Design

Scalable Design Systems: From Figma to Code

Dec 22, 202510 min

A practical guide to building design systems that grow with your product. From Figma design to implementation with reusable React components and automated documentation.

Design SystemFigmaComponent LibraryUI/UX

A design system isn't just a collection of UI components: it's your product's visual DNA, the source of truth that ensures consistency, efficiency, and scalability. At ESTETA, we've built design systems for products that grew from MVP to enterprise platforms, and we've learned valuable lessons along the way.

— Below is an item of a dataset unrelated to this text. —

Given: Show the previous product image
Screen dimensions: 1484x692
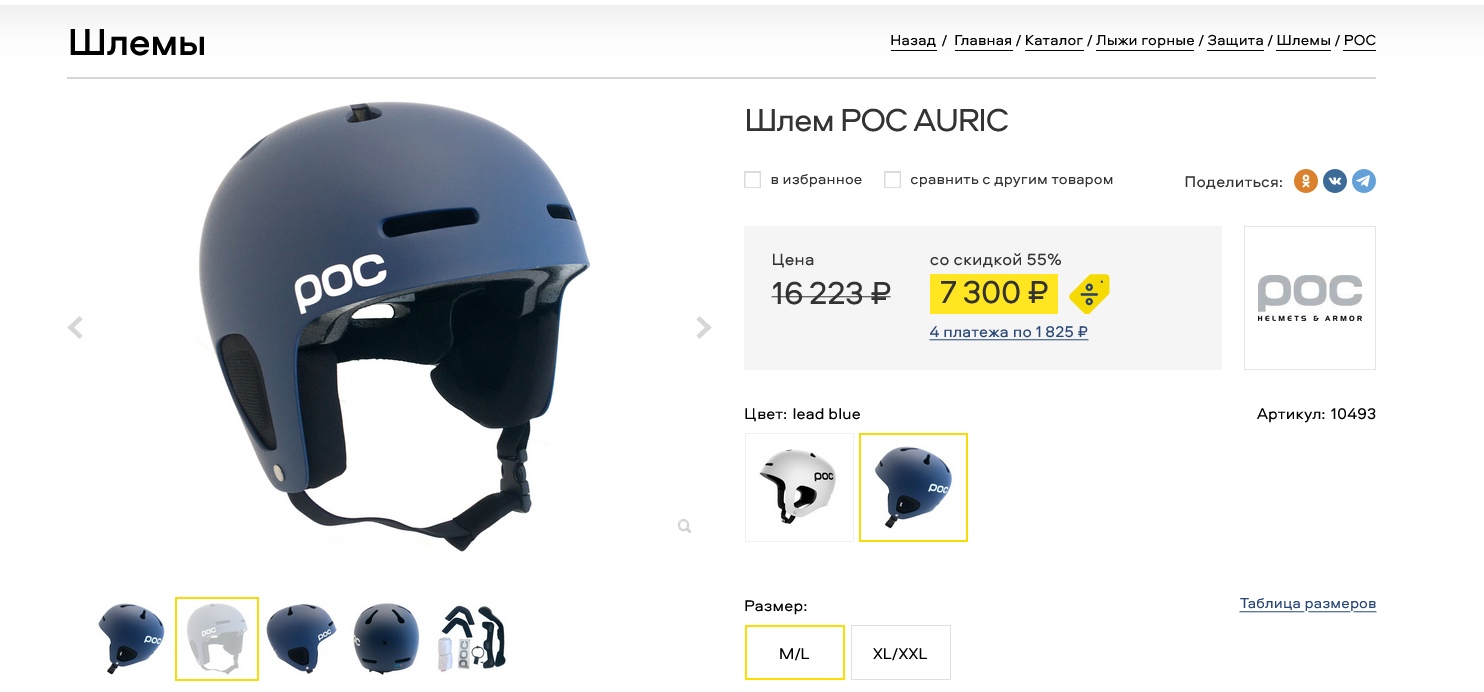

The Foundation: Design Tokens

Before designing a single component, define design tokens: the atomic variables that will constitute your system.

Colors
Don't limit yourself to 'blue' and 'red'. Create semantic scales: primary, secondary, neutral, success, warning, error. Each color should have variants (50, 100, 200... 900) for flexibility.

Typography
Define consistent typographic scales (font-size, line-height, letter-spacing). Use golden ratio or modular scales for visual harmony.

Spacing
Spacing system based on multiples of 4px or 8px. This creates visual rhythm and facilitates pixel-perfect alignment.

Shadows & Radius
Consistent elevation levels (shadow-sm, shadow-md, shadow-lg) and standard border-radius values.

Figma Architecture

Your Figma file structure is crucial for scalability:

Foundations Page: Design tokens displayed as style library
Components Page: Atomic components (Button, Input, Badge)
Patterns Page: Component combinations (Form, Card, Modal)
Templates Page: Complete layouts for reference

Use Auto Layout intensively: every component must adapt dynamically to content. This makes design closer to real code behavior.

Implement Variants to cleanly manage states (default, hover, disabled) and variants (size, color).

Design to Code: The Bridge

The gap between Figma and implementation is often underestimated. Here's how we solve it:

1. Shared Naming Convention
Use identical names in Figma and code. If in Figma you have button/primary/lg, the React component will be <Button variant='primary' size='lg' />

2. Figma Tokens Plugin
Export design tokens as JSON and integrate in build pipeline. Modify a color in Figma? It updates automatically in code.

3. Storybook as Source of Truth
Every Figma component has its Storybook equivalent. Designers can see the real implementation state.
// Design tokens exported from Figma
{
  "color": {
    "primary": {
      "500": "#6366f1",
      "600": "#4f46e5"
    }
  },
  "spacing": {
    "4": "16px",
    "6": "24px"
  }
}

Atomic React Components

Build your component library following atomic design:

Atoms: Button, Input, Icon, Badge
Molecules: SearchBar, FormField, Dropdown
Organisms: Header, Sidebar, DataTable

Every component must be:
Accessible: ARIA labels, keyboard navigation
Type-safe: Well-defined TypeScript props
Documented: Storybook with examples and API docs
Tested: Unit tests and visual regression tests
// Example component with type-safe props
interface ButtonProps {
  variant: 'primary' | 'secondary' | 'ghost'
  size: 'sm' | 'md' | 'lg'
  disabled?: boolean
  onClick?: () => void
  children: React.ReactNode
}

export const Button: React.FC<ButtonProps> = ({
  variant,
  size,
  disabled,
  onClick,
  children
}) => {
  return (
    <button
      className={cn(
        'button',
        `button--${variant}`,
        `button--${size}`,
        disabled && 'button--disabled'
      )}
      onClick={onClick}
      disabled={disabled}
      aria-disabled={disabled}
    >
      {children}
    </button>
  )
}

Living Documentation

A design system without documentation is useless. Documentation must be:

Automatic: Generated from code (JSDoc, TypeScript types)
Interactive: Storybook lets you play with props
Contextual: When to use, when NOT to use the component
Accessible: A11y guidelines for every component

Use tools like Storybook + Chromatic for automatic visual regression testing.

Governance and Evolution

A design system is a living organism. Establish clear processes:

Review Process: New components go through design + code review
Versioning: Semantic versioning for breaking changes
Deprecation Policy: How to gradually remove obsolete components
Contributor Guidelines: How the team can propose improvements

Conclusione

Building a scalable design system requires initial investment, but pays off exponentially in the long run. Product consistency, development speed, and simplified onboarding are just some of the benefits. The key is to start small but with solid foundations, and grow the system organically with actual product needs.